La carrozzeria è un chiaro esempio di design funzionale: non ci sono elementi estetici fini a sé stessi, ad eccezione della livrea, che alterna il blu e il rosso, i colori dominanti del logo dello storico studio di design piemontese. Tanti gli elementi aerodinamici, come il vistoso alettone posteriore, mentre l'abitacolo avanzato è chiaro omaggio alle corse di durata e alla sportiva Sigma del 1969, altra monoposto pensata per le massime performance in pista. I freni sono in carbonio, mentre le sospensioni anteriori e posteriori hanno una struttura a quadrilatero con push rod.


Sotto al cofano, Pininfarina H2 Speed proporne un powertrain in cui le celle a combustibile forniscono ai quattro motori elettrici una potenza totale di 653 CV a 13.000 giri, molti di più rispetto ai 503 CV della concept di partenza.
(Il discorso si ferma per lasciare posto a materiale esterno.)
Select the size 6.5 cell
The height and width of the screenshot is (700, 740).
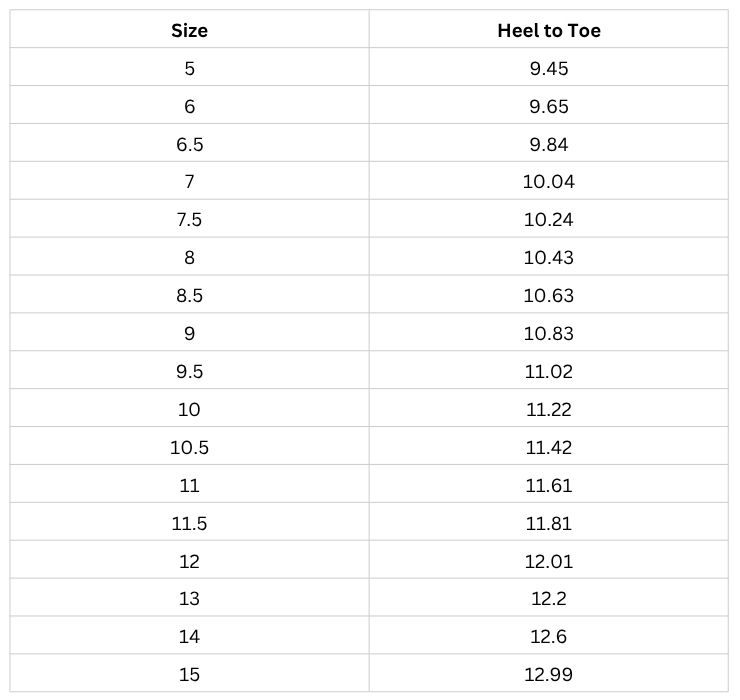click(189, 144)
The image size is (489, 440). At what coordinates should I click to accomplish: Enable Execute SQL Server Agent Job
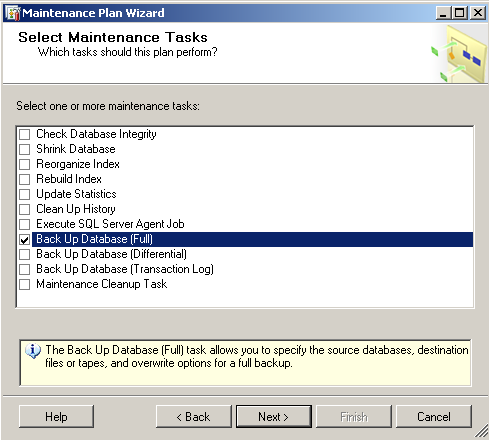pos(24,224)
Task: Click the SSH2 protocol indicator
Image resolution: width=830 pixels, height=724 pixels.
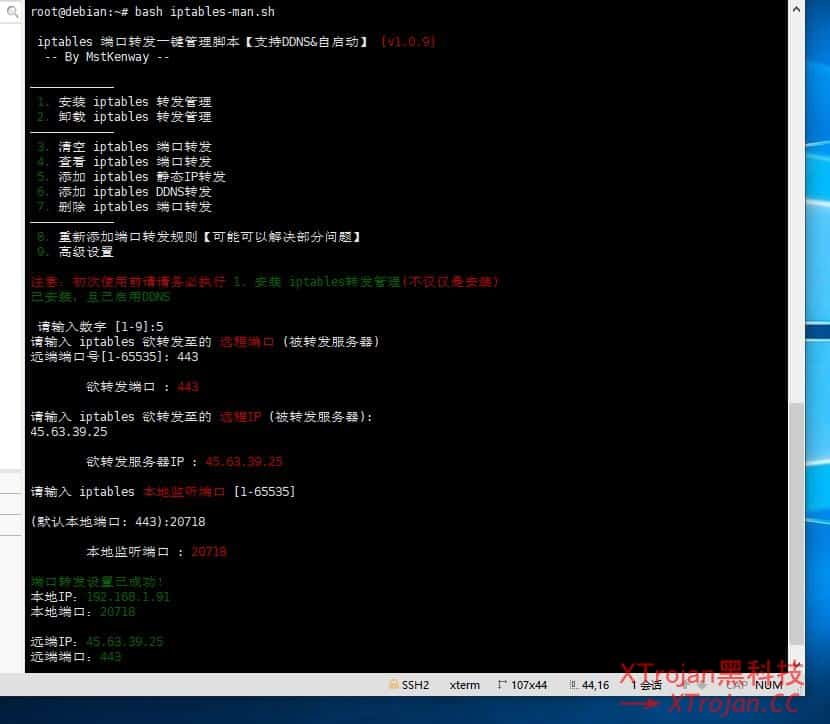Action: [410, 685]
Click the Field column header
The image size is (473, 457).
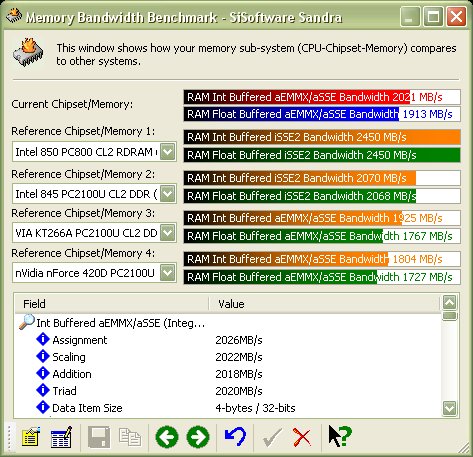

L'accelerazione da 0 a 100 km/h viene bruciata in 3,4 secondi, mentre la velocità massima è di 300 km/h, con il classico quarto di miglio (400 metri) coperto in 11 secondi.

La trazione è posteriore e la trasmissione è affidata ad una sola marcia e a un sistema di torque vectoring che gestisce la grande coppia. Il tutto emettendo solamente vapore acqueo: l'idrogeno è stoccato in un serbatoio da 8,6 kg in fibra di carbonio, e il rifornimento è possibile in soli 3 minuti. L'autonomia, garantisce Pininfarina, è analoga a quella di un'auto da pista con motore termico.

Oltre a Green GT, i partner eccellenti di Pininfarina per la concretizzazione di questo ambizioso progetto sono Michelin, che fornisce gli pneumatici Pilot Sport GT (59 M per l'asciutto e P2L per il bagnato), e Sabelt per i gusci dei sedili ultraleggeri e le cinture a sei punti. Ancora top secret il prezzo di partenza.